提携の開発工数・コストを削減し、迅速なサービスインへ

――実際のサービス設計に必要となる各種の情報やデータを参考値として示唆してもらい、それが社内調整につながったんですね。

田中:そうですね。また、MENICOiNと交換するポイント提携先についての意思決定に関してもサポートさせていただきました。

 「ポイントを交換できるようにする」ということは、メニコンさんと他ポイント事業者との間で共通ポイント事業契約を交わすことになります。共通ポイントをプロモーションに使う場合、各事業者で規定があるのですが、各事業者と個別に契約する場合、そのレギュレーションチェックにかなり工数がかかるんです。

 当社では共通ポイントの再販契約を提供しており、仲介と共にレギュレーションのチェックを支援し、短期でのサービスインに貢献しています。こうすることで、メニコンさんとClub Meniconの会員の皆様に対して、安定的にそのポイントサービスを提供できるようになります。

――ポイント交換プラットフォームの「ポイント・コンセント」にはどのようなメリットを感じましたか?

平田:振り返ってみると、メニコン側で入口を1つ作れば、主要なポイントの銘柄と交換できるというのは非常にありがたい仕組みだとしみじみ思います。

田中:プラットフォームを自社でゼロから開発したり、複数社との交渉をせずに済むことで、迅速なサービス開始につながるのは大きなメリットの1つです。過去には、自社でポイント提携を進めてきたものの、コスト・工数の課題から開発フェーズで頓挫し、ポイント・コンセントに乗り換えたケースもありました。プラットフォームを使うことで、コストと工数の大きな負荷なくサービスインできるので、社内決裁も進みやすくなります

新規利用者のほとんどが登録!さらなる利便性強化を目指す

――Club MeniconとMENICOiNを始められて、どのような成果が出ていますか?

記録データ »
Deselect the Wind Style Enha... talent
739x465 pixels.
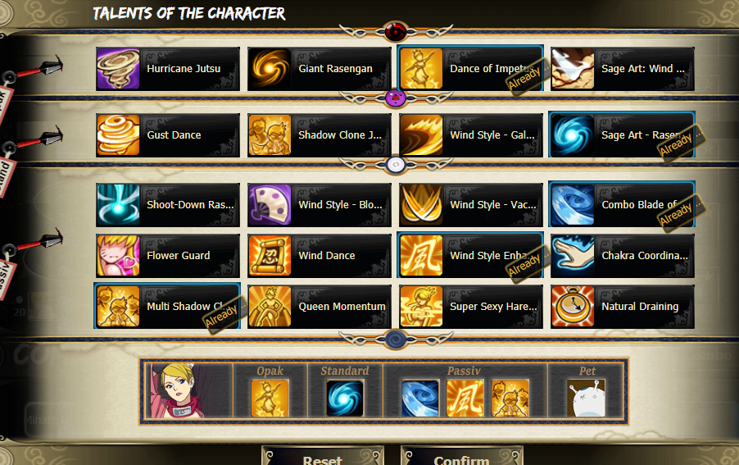(x=470, y=256)
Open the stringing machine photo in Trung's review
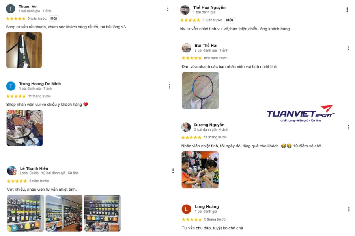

課題の内容 » メニコンのポイント交換サービスに関するインタビュー記事を、末尾の文の後から書き継いでください。 この資料は参照しなくてもかまいません。

回答 »
平田:まずメルスプランのキャンペーンについて、元々はカード会社のギフトをお送りしていたのですが、今回のサービスインに当たり、MENICOiNを付与するというキャンペーンに切り替えました。これについては、Club Meniconへの登録が必要になり、ユーザーにとってはワンクッション必要なのですが、ほとんどの方に登録いただいています。

 またそのうちの7割の方が、オンラインでのポイント交換を行っています。これまでのギフトでは、キャンペーンに応募してメルスプランを申し込んでから1ヵ月後に郵送する形でしたが、オンラインでポイント交換ができる点に、多くのユーザーが利便性を感じているのではと考えています。

――今後はサービスをどのように活用していくのでしょうか? 展望を教えてください。

平田:現在は試験的にClub Meniconへのログインキャンペーンや、アンケート回答キャンペーンなどを通じてポイントを付与し、コミュニケーションに生かしていけるようテストしている段階です。将来的には、たとえば「エコバッグ持参でポイント付与」や、正しくコンタクトレンズを使っていただく行為に対してポイントを返すといったコミュニケーションに生かせないかと考えています。

田中:ポイントサービスは、傾向としてはクレジットカードや電力・ガスといった業界で活用されるケースが多かったのですが、メニコンさんのようにメーカーからの引き合いも増え、事業の幅が広がりつつあります。また、銀行や保険といった顧客とのコミュニケーションを深めていきたい業界とも相性が良いです。今後もポイントの交換先を拡大し、結果として事業者の先にいるユーザーの方の満足度に貢献できればと思います。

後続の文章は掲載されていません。